Cheese – Can ricotta be made from powdered whey

cheese-making

1. There are many recipes for making ricotta cheese from fresh whey leftover after cheese. Although I searched Google trying to find making ricotta from powdered whey, I couldn't find anything. A soft cheese, paneer, can be made from powdered milk (much improved with adding a little butter to the hot milk first) which makes me wonder about using powdered whey.

I didn't want to make the question title too long but since my question is still about making ricotta from whey.

2. Could ricotta be made from the whey left after making paneer since I make paneer?

Traditional cheeses are made from milk curdled by the addition of rennet. Paneer is made from milk curdled by adding vinegar or citric acid (lemon juice). I'm not certain if the whey from these methods are different enough to affect outcomes where one would work and the other wouldn't.

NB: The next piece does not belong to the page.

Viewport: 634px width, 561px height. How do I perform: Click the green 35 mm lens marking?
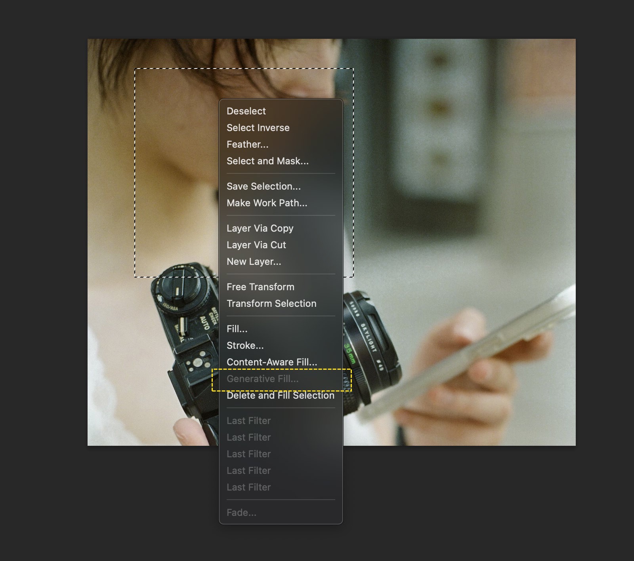click(349, 353)
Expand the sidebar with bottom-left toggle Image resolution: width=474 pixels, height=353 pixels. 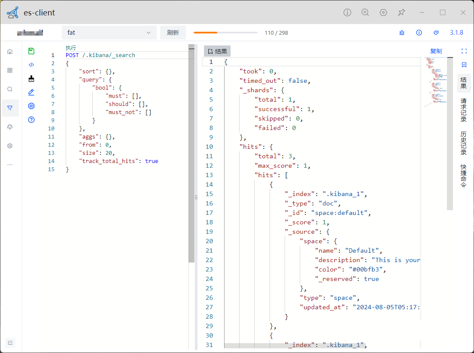(x=10, y=342)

Does anyone know or tried either method?

Best Answer

Disclaimer- I haven't tested either so this is guesswork. I have made ricotta with the whey of a variety of cheeses but never these particular combinations. If someone has already tried these their answer would carry more weight.

Ricotta works because some of the water soluble proteins in milk don't bind up with the cheese (of whatever type) unless they are heated almost to boiling first. Bringing the whey to a boil forces those extra proteins to coagulate and they are strained out.

1. I imagine it might vary from product to product. If the whey was produced just from drying regular whey then rehydrating and boiling should be enough to curdle its proteins. I suspect that its processing includes heating steps that alter the proteins. I would be surprised if this was possible.

2. Many cheeses use rennet but most also rely on acidification of some sort, either bacteria or acid added directly. As with #1 it depends how the paneer was made. If it was made with warm milk and acid then there will be protein left. If it was made with boiled milk and acid then there will not.